Driven by intense demand, low interest rates and few houses for sale, the median price in March of an existing single-family home in the Bay Area rose nearly 15% to $1.02 million, according to CoreLogic and DQNews data.

 

March marked the first year-over-year comparison during the pandemic, showing the dramatic rebound for sales and prices from the initial COVID-19 shutdown. The state prohibited agents from showing occupied homes and limited many real estate transactions beginning in March and April 2020.

The market has come roaring back, with prices climbing in all nine Bay Area counties. Less expensive outer suburbs and communities continued to see big increases. Median sales prices boomed 29% in Contra Costa County to $850,000, jumped nearly 13% in Solano County to $500,000, and rose 8.5% in Alameda County to $980,000, according to CoreLogic data.

High demand for single-family homes continued to drive prices in the region’s most expensive communities: In Santa Clara County, prices rose 9% to $1.45 million, San Mateo County was up 2.6% to $1.68 million, and San Francisco, up almost 2% to $1.6 million.
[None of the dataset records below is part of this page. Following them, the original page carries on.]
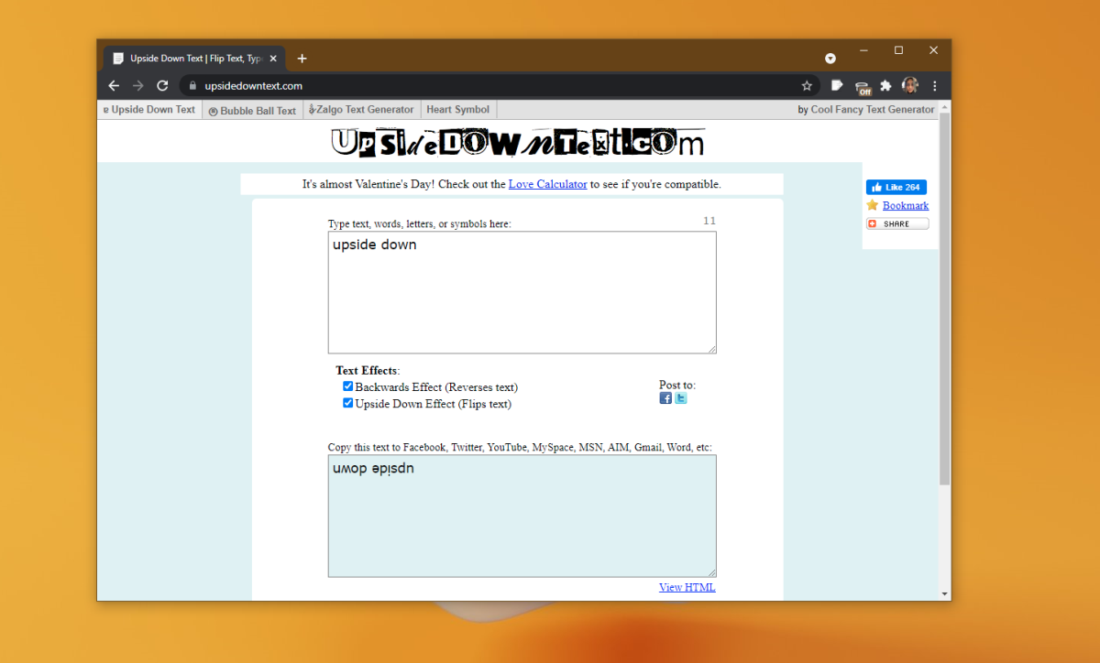Uncheck the Backwards Effect checkbox
This screenshot has width=1100, height=663.
(x=348, y=386)
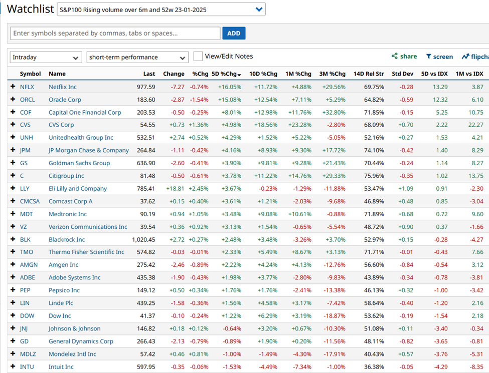Sort by 14D Rel Str column header

click(x=369, y=74)
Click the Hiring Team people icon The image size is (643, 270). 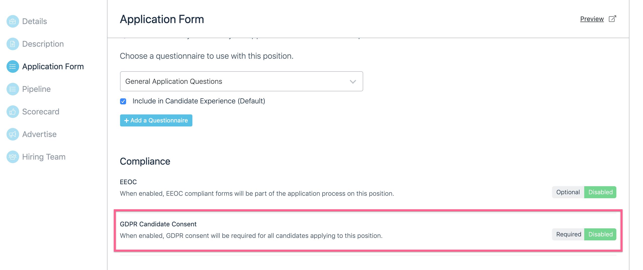coord(13,157)
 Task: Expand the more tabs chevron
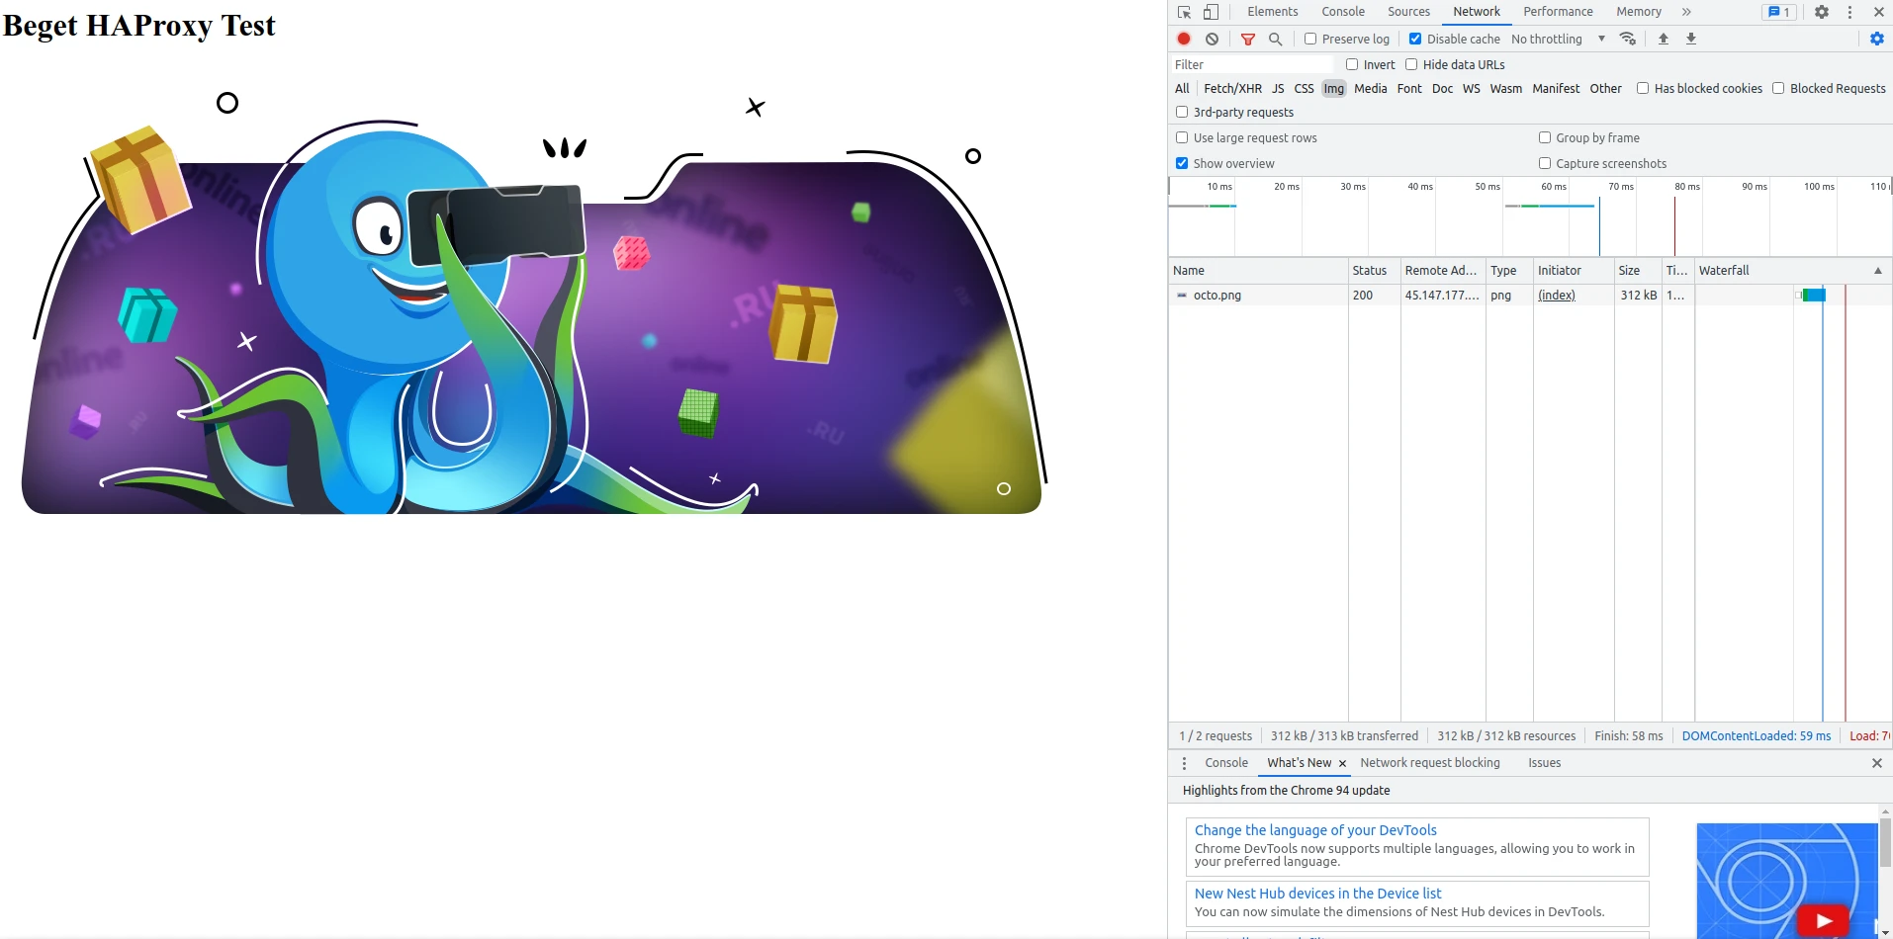pos(1686,12)
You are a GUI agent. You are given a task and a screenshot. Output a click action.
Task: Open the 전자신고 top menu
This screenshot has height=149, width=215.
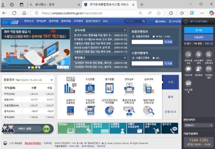tap(29, 21)
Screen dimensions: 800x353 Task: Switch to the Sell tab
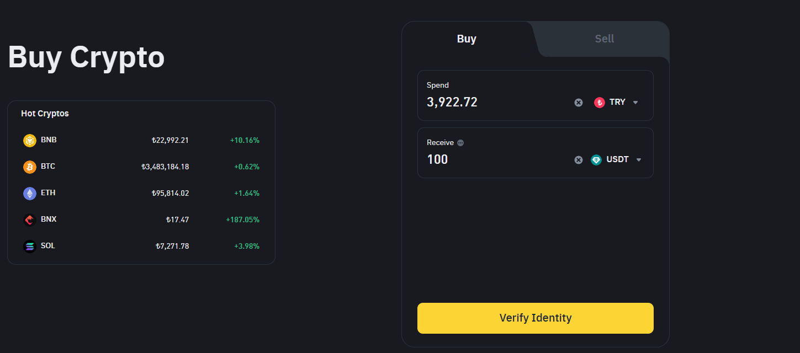(604, 39)
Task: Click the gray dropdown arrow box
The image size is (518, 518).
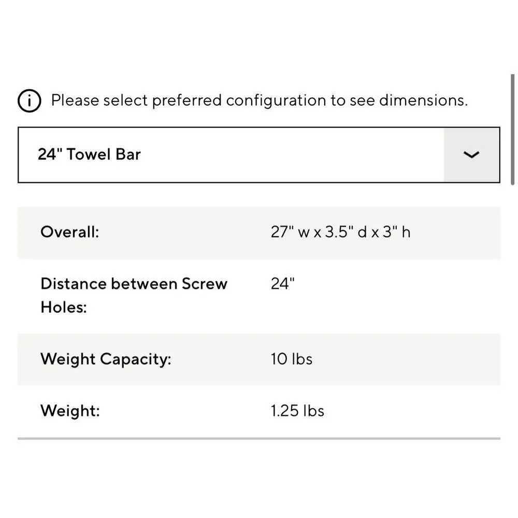Action: (x=471, y=155)
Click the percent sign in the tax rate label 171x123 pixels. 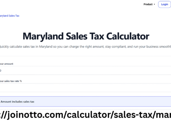(21, 81)
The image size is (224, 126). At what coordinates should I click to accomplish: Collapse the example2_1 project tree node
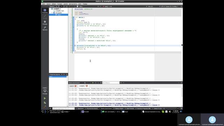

The Bay Area reflects the national trend of rising home prices during the pandemic, but at an extreme premium. The median price of a single-family home in the U.S. rose 21% in recent weeks to $348,000 in March, according to online broker Redfin.

CoreLogic economist Selma Hepp said the demand for suburban space and low interest rates hovering around 3% continue to fuel the market, but there are some signs of slowing down. San Francisco, for example, was one of just four markets in the U.S. to see overall home values, including condos, dip in March.

National surveys also show buyers are becoming frustrated with high prices and few homes for sale, she said. As the economy starts to reopen with increased community vaccinations, more homes should come up for sale. “There’s going to be more inventory,” Hepp said, “but I’m not sure there’s going to be enough inventory.”

With few homes for sale, buyers are bidding up prices, pitching pre-emptive offers and pledging to take homes “as-is” without comprehensive inspections or contingencies. Sellers have been able to negotiate free rent for weeks while they hunt for new homes.